6. Kamienica kością niezgody
Sąd skierował do mediacji sprawę o zniesienie współwłasności kamienicy. Toczyła się ona od kilku lat, a współwłaściciele w żaden sposób nie mogli dojść do porozumienia. Strony były tak skonfliktowane, że nie były w stanie podejmować decyzji nawet w prostych, bieżących sprawach jak np. uporządkowanie ogródka. Do sądu składano więc liczne wnioski m.in. o rozliczenie kosztów dokonywanych remontów.

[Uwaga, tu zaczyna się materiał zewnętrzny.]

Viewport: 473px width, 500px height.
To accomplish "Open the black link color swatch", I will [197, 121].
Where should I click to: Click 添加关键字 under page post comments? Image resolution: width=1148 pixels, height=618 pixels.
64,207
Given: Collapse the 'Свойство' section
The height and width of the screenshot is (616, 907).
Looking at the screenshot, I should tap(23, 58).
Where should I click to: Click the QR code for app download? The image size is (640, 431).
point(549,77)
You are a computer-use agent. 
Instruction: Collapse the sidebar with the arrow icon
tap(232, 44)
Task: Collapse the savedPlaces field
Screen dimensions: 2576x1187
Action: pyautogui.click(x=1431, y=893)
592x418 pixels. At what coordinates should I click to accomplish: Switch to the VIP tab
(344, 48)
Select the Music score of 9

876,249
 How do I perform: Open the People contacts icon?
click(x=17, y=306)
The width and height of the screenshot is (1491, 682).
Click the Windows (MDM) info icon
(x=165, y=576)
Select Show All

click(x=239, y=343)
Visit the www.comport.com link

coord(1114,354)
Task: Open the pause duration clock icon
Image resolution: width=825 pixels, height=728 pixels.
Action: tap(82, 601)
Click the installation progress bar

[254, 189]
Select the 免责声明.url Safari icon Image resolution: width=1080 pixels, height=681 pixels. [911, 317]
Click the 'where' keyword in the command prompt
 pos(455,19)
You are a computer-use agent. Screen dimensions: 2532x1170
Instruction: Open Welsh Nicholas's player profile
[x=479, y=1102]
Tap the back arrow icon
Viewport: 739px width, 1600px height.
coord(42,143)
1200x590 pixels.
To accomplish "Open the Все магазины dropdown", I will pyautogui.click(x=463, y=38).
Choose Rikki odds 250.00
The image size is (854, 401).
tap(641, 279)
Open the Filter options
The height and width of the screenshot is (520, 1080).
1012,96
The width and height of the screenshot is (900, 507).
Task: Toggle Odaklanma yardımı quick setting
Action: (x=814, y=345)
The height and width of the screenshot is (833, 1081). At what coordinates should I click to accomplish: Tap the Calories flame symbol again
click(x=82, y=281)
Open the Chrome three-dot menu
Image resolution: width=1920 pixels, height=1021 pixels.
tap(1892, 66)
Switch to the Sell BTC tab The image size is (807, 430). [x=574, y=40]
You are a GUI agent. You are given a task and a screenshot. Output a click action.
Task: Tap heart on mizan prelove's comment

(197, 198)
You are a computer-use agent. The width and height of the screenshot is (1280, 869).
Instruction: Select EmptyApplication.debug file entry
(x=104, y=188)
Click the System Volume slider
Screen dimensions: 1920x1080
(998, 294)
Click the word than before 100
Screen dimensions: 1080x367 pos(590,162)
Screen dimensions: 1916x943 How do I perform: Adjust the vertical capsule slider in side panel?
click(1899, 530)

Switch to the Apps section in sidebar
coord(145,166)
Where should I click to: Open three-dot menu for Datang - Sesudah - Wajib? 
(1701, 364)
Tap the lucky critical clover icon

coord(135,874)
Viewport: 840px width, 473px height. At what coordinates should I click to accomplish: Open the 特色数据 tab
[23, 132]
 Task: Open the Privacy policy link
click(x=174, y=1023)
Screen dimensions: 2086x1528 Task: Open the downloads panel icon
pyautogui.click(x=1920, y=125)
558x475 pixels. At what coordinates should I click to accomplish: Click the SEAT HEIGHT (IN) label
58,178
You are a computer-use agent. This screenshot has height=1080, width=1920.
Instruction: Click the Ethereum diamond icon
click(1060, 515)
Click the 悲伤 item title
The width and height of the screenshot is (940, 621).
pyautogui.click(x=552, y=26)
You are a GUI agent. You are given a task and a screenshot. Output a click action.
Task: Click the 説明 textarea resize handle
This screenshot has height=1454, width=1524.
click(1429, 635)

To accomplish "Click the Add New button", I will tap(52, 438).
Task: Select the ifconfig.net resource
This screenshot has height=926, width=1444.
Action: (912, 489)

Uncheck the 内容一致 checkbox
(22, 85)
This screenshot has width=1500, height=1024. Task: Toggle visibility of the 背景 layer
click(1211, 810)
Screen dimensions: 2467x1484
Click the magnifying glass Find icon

Na pierwsze spotkanie mediator zaprosiła współwłaścicieli bez pełnomocników, aby każdy z nich miał możliwość swobodnego przedstawienia sytuacji i wskazania oczekiwań. Mediator wyjaśniła, że na każdym etapie mediacji pełnomocnicy mogą ich wspierać, pomogą w określeniu końcowych warunków ugody i będą czuwać nad jej treścią pod względem prawnym. Już podczas pierwszego spotkania z mediatorem, w spokojnej i przyjaznej atmosferze, udało się ustalić sedno problemu.
Podczas kolejnych spotkań wypracowano warunki ugody, a współwłaściciele zaczęli normalnie ze sobą rozmawiać. Przy okazji mediacji omówiono również inne, wykraczające poza przedmiot toczącego się sporu sądowego, problematyczne kwestie związane z kamienicą, jak chociażby powołanie nowego zarządcy. Wszyscy byli pozytywnie zaskoczeni, że tak szybko udało się: wypracować porozumienie, zawrzeć ugodę, a co najważniejsze, porozmawiać i zacząć podejmować wspólnie decyzje dotyczące kamienicy.